Oldgateboatdriver said:
I accept that you certainly know more about this than I do. And I never professed that we should do such swap as matter of daily operation - just that if need be, it could be done.
However, I remain convinced that we will all be surprised by the size of Type 26 ships (if they are what we get - or when we see the British ones). At 7600 tons, 492 feet long by 68 wide, they are close to the size of the old PRO AOR's [8400 tons (without fuel and cargo - ship only) and 564 feet long by 76 feet wide]. Moreover, considering the shape of the respective flight decks (kind of truncated triangle on the AOR and near rectangular on the Type 26), I believe we will find, in the end, that the Type 26 flight deck is actually larger than the PRO class one.
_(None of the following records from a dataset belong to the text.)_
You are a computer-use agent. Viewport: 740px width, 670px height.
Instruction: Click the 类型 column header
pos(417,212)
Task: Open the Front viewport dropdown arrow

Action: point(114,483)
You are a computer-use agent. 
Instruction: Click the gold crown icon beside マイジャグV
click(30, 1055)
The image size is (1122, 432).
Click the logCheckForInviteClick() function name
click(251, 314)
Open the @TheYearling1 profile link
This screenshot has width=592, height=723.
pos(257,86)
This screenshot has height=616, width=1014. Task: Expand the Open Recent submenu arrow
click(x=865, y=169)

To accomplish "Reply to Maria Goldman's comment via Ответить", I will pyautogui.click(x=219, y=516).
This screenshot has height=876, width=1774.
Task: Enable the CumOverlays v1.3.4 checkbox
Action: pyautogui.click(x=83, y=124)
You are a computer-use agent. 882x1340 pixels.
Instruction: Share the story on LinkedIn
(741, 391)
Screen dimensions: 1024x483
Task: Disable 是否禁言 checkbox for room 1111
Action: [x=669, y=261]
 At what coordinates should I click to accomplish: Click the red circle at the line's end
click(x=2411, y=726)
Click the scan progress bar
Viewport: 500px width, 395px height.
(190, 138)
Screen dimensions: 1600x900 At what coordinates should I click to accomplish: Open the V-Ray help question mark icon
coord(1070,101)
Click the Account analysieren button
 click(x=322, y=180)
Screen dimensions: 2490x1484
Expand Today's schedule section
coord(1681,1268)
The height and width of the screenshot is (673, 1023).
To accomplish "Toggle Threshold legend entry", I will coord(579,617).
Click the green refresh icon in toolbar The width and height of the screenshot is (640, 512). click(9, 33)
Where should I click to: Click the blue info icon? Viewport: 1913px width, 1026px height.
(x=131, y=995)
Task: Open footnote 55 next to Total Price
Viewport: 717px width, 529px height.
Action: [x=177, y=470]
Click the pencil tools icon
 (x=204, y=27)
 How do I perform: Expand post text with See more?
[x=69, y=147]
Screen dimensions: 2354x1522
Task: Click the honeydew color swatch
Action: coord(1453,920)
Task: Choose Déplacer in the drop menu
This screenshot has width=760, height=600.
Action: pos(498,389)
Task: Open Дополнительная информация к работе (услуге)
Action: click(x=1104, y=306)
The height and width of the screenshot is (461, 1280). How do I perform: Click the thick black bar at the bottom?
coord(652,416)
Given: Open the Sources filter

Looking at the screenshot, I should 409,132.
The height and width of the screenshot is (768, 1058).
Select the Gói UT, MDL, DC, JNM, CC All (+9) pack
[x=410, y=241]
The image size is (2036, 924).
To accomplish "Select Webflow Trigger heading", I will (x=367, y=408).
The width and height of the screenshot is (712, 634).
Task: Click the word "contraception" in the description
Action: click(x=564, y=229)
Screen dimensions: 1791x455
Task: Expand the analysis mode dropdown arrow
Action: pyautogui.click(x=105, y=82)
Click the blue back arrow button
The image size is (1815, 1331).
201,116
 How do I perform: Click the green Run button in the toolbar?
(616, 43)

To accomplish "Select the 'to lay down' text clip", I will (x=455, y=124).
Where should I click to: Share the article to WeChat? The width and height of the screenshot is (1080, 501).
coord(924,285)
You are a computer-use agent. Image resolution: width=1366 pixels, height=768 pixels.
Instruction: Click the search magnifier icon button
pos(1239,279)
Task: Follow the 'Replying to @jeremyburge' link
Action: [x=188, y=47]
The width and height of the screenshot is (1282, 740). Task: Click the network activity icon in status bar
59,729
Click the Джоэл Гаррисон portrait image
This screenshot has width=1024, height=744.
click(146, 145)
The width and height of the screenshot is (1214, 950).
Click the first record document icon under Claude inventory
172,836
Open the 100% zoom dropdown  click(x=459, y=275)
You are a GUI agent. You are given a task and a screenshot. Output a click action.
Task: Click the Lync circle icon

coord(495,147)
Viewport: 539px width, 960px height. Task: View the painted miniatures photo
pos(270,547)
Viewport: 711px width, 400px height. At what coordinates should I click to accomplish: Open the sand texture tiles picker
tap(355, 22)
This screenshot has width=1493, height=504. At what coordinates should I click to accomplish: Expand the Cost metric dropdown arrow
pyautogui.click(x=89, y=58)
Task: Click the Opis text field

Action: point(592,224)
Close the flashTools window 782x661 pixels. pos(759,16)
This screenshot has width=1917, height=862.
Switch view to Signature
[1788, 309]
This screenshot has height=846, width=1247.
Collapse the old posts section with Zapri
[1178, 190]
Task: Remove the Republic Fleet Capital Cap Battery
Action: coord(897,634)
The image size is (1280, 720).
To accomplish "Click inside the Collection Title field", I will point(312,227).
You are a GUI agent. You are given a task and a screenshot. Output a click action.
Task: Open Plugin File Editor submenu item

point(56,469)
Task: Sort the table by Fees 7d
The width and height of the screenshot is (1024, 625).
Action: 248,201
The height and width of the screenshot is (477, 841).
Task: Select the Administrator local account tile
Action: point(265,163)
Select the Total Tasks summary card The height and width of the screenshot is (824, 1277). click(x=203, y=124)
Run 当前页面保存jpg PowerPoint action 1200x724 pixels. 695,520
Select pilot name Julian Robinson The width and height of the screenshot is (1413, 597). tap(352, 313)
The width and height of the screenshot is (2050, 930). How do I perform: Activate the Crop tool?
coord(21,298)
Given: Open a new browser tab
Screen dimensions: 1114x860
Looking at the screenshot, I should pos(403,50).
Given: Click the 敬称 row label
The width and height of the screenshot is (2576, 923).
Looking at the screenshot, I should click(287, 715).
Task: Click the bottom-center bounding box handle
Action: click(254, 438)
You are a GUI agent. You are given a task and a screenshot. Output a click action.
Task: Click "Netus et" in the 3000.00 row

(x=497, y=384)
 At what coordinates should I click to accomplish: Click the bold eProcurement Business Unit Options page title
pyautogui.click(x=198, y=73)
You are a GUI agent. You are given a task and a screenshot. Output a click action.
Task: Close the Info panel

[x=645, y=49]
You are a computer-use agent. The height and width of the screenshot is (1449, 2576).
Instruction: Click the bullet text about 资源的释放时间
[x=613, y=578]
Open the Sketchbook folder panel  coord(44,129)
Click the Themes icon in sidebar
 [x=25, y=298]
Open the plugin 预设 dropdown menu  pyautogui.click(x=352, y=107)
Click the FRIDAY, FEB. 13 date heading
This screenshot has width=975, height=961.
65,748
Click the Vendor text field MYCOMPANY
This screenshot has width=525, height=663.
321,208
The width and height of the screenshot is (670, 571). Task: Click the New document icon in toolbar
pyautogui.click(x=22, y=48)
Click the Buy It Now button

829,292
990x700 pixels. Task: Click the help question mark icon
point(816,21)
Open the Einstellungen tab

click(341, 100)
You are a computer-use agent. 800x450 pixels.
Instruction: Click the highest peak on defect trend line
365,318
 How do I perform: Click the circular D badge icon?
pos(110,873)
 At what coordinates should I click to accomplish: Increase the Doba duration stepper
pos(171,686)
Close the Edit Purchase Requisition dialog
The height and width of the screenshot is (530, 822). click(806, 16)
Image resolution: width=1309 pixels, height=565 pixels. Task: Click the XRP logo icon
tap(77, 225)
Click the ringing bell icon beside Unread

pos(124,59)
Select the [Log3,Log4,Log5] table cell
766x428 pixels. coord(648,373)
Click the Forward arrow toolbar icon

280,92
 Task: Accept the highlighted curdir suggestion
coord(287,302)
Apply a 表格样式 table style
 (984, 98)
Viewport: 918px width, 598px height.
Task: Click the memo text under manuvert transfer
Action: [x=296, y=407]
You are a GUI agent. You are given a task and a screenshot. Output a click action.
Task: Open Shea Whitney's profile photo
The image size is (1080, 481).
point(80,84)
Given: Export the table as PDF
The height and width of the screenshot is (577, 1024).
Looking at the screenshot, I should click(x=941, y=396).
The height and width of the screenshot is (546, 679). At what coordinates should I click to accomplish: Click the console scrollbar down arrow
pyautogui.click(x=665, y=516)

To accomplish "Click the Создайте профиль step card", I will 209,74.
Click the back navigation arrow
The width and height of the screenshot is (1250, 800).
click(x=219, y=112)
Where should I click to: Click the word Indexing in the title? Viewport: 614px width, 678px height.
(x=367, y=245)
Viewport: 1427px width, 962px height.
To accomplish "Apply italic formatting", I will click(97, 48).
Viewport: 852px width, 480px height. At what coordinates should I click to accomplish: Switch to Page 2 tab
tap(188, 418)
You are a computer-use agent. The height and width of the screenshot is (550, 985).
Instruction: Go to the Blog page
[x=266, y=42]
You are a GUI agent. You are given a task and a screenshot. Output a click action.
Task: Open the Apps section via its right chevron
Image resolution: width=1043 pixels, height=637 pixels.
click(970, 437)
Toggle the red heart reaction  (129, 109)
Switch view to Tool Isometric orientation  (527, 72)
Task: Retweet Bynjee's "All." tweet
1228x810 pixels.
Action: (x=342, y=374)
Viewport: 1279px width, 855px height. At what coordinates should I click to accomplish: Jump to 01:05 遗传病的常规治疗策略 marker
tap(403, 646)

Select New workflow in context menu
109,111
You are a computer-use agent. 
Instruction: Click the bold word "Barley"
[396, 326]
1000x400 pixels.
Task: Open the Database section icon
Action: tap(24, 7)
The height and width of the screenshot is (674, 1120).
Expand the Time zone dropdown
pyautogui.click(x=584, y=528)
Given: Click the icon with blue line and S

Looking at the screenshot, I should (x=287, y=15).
I would also add the necessity is sometimes the mother of invention; if we find that it is really useful to carry two helos when the mission bay is not otherwise occupied, there are people at the appropriate research establishments that could help solve that particular deck handling problem.
I would suggest that we need to take a slight step back at some point though; say 1 1/2 for each CSC, 3-4 on the tanker, 1/2 on each AOPS (all have been discussed here); not putting dets on low readiness ships, so now we are at 15-20 aircraft in 12 dets, which is above 12 Wing establishment. So you better start thinking about how to buy extra platforms and find the remar to fly and maintain them.
Now, I'll admit my bias... instead of an extra Cyclone, put two Fire Scouts up there. Needs less room to store and move, and with two you could maintain 24 hour coverage unless one went u/s. Some 50 pound head might even be able to figure out how to range the Cyclone far aft, bring the Fire Scout out beside it, and then bring the Cyclone back into the hangar without it even leaving the trap, launching the Fire Scout, recover the other, rinse and repeat...
Another question for the 50 pound heads at Northrup: how many times can you hot fuel a Fire Scout before it needs maintenance. If once that gives you 24 hours before swapping, if more than that gets truly impressive.
See my other comments reference the tanker; Fire Scout with AESA plus AIS and whatever medium altitude sensors you can stick on there is, IMHO, the surface surveillance platform of choice right now.